Braungetupfte Kaurimuschel auf grünem Stoff
Märchenmuschel

Die Seneca, die zur Irokesen-Liga gehören, erzählen, dass ein Stein erst einem Waisenjungen und dann allen Menschen des Dorfes die Geschichten erzählt hat. Als der Stein alle Geschichten erzählt hatte, forderte er die Dörfler auf, die Geschichten von nun an selbst weiter zu erzählen.

Stein mit Flechten und Moosen
Märchenstein

Auch die Mongolen erzählen von einem Waisenjungen. Er hieß Tarwaa. Erlik Khan, der Herr der Unteren Welt, schenkte ihm die Märchen und Geschichten der Mongolen. Tarwaa zog durch die ganze Mongolei und brachte seine Geschichten unter die Leute.

Felsspalt
Eingang in die Untere Welt

Märchen schenken uns, gleichgültig ob sie nun eine Minute oder eine Stunde dauern, einen Einblick in eine andere Welt, in der es viel zu sehen, zu hören, zu riechen und zu schmecken gibt:

Da ist der Duft von Rosen, frischem Brot oder einem Apfelgarten im Herbst, wenn das Laub gerade von den Bäumen fällt…

Zwei rosa Rosen am Strauch
Rosenbusch

Wir hören das Flüstern der Liebenden, das Schimpfen der Stiefmutter, das Weinen der Verzweifelten, das Singen und Lachen fröhlicher Menschen.

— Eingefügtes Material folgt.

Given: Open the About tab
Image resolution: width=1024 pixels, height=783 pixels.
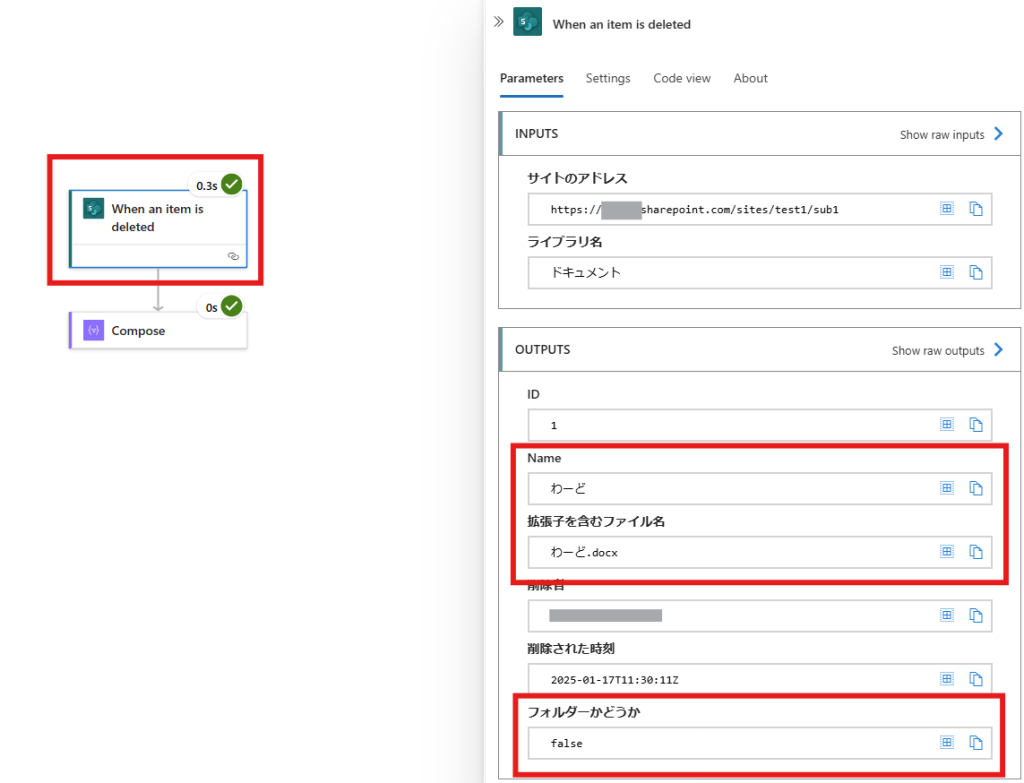Looking at the screenshot, I should click(x=750, y=78).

Da steht ein Palast mit tausend Zimmern, der wie ein Irrgarten gestaltet ist. Unser Blick fällt auf wunderschöne Gärten, liebliche Prinzessinnen und schöne Prinzen. Das Märchen selbst trägt kostbare Gewänder in vielen Farben, die jedes Auge und jedes Herz entzücken.

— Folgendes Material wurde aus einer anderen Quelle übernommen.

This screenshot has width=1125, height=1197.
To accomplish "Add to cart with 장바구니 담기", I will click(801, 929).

Wollen die Märchen weiter erzählt werden?

Ja, ganz sicher. Da könnte ja jeder kommen, Märchen sammeln und in irgendein Buch oder in einen Beutel stecken! Da werden die Märchen richtig wütend. Was Märchen alles tun, wenn man sie nicht weiter erzählt, erfahrt ihr in dem koreanischen Märchen „Der Märchenbeutel“.

Prall gefüllter Patchwork-Beutel
Märchenbeutel

Ich erzähle die Märchen, die ich kenne, weiter, damit diese mir wohl gesonnen sind.

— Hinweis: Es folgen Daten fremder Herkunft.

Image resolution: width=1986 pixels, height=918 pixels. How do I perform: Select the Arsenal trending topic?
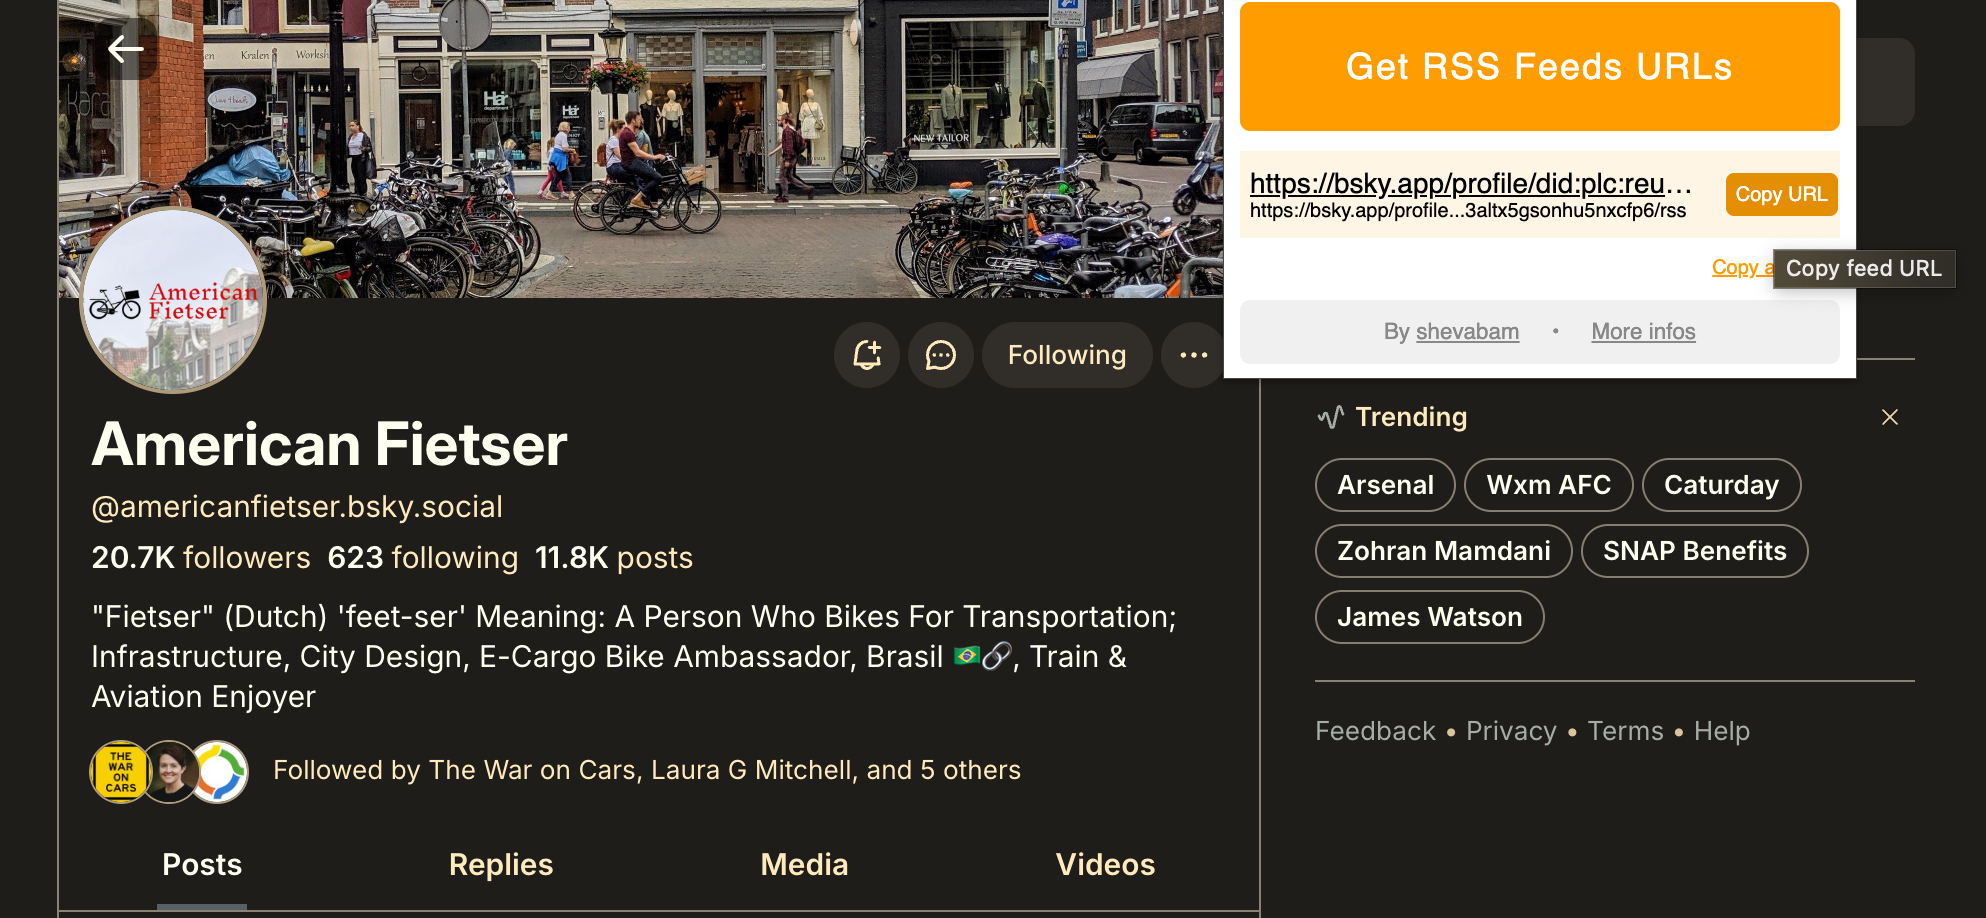[1385, 485]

Aber was bedeuten die Märchen?

Alle Märchen, die ich erzähle, haben eine Bedeutung für mich, denn sonst könnte ich sie gar nicht erzählen.

Wenn die passende Geschichte zur richtigen Zeit erzählt wird, ist es da nicht gleichgültig, was Märchen bewirken (können), wenn es genau das ist, was die Zuhörer*innen brauchen? Mich inspirieren die Menschen für die ich erzähle und auch der Erzählort. Oder ich erfülle wie eine Fee die Wünsche derjenigen, die mich einladen.

Natürlich habe ich Lieblingsmärchen oder Märchen, die mich besonders berühren und die mich jahrelang begleiten.

Die Märchen wirken auf jeden Menschen ganz unterschiedlich und deshalb halte ich mich, wie Nasreddin Hodscha in der Geschichte „Der Geschmack einer Orange“, mit Interpretationen zurück.

Saftige, appetitanregende Orangenspalten
Saftige Orangenspalten

Denn weshalb sollte ich Dir das Vergnügen nehmen, die Märchen für Dich selbst zu entdecken?